I have some basic electrical knowledge but have never wired anything.

I plan on wiring a 288SF cabin; it be just one room and will have a separate small bathroom. I will need a mini split system to provide heating and cooling and I was thinking about using a tank less water heater to save space.

Here is my idea of how I would wire it :

  • 20 AMP Bathroom Fan and lights
  • 20 AMP Bathroom Outlets
  • 40 AMP Mini Split Unit
  • 20 AMP Outlets Outlets Cabin (8 outlets)
  • 20 AMP Outlets Kitchen
  • 75 AMP Tankless Water Heater
  • 20 AMP Lights Main Cabin and outdoor light

That would come up to 215 AMP which seems like a lot ! I am guessing that I will need to get a sub panel at my house where I was planning on getting power from.
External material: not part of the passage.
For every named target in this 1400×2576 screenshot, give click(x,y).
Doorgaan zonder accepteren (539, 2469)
Do those numbers look about right ?

Thank you for your input, I do appreciate.

Best Answer

The added up size of the breakers is not equal to (generally it's much greater than) the actual load.
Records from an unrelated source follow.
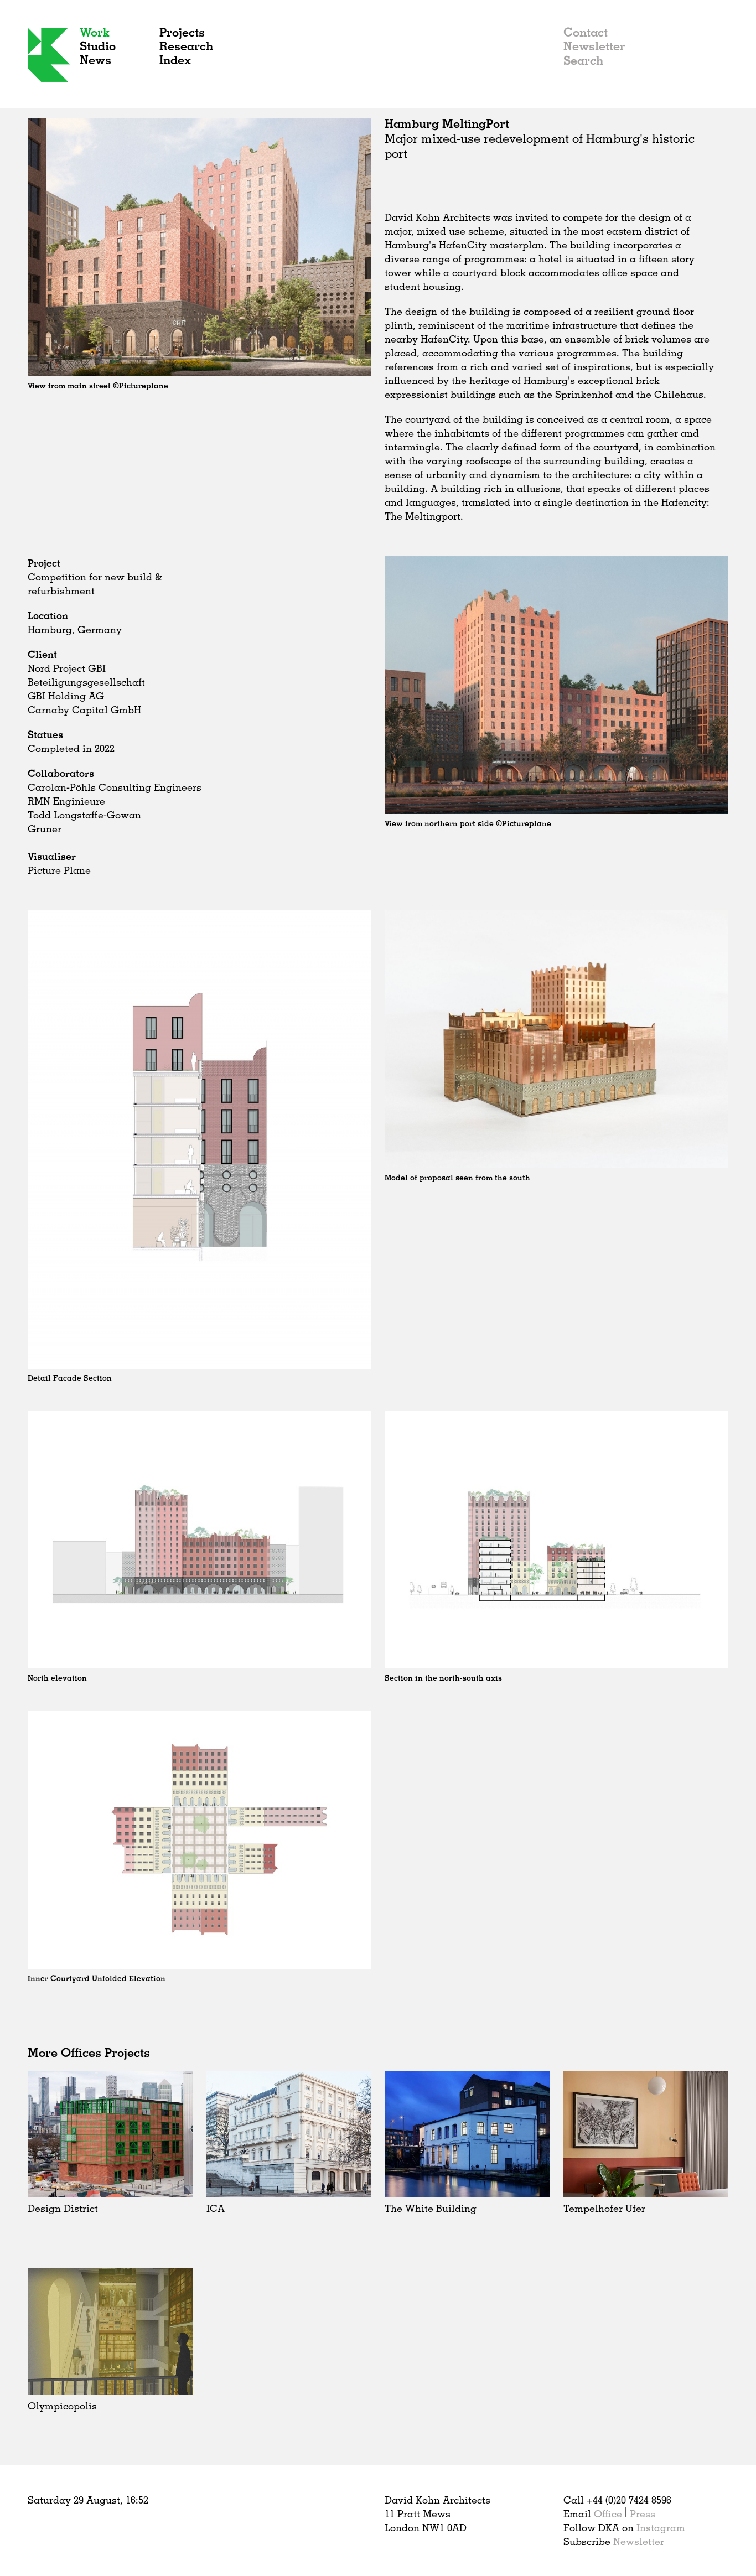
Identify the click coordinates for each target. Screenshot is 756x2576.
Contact (585, 32)
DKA (49, 55)
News (95, 59)
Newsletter (594, 46)
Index (175, 59)
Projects (182, 32)
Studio (98, 46)
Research (186, 46)
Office (608, 2513)
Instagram (660, 2527)
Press (642, 2513)
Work (95, 32)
There are code guidelines, or you can look at what's expected to be powered and what its actual amp draw is.

Tankless electric water heaters are foolishness, and the huge amperage requirement is one reason why (the lack of power savings is the other main one.)

Also you are apparently in 120V/240V land and don't realize that 2 20A loads on opposite phases at 120V are the same as one 20A load at 240V. That alone gets you down to 175A on your current list.

You also need a minimum of 2 20A circuits for kitchen outlets, and it's generally advisable to have at least one other circuit (15A is normally plenty) for the refrigerator and nothing else.

For a start, look at the actual running amps of your mini-split, .vs. its 40A breaker size. If you insist on the tankless foolishness, it's actual amp draw .vs. breaker size will matter as well, but it won't spare you much in that case. FWIW, that's one HECK of a breaker for a minisplit on a 288 sf cabin - I'm doing 1000 well insulated square feet with one that asks for 15 and uses maybe half of that.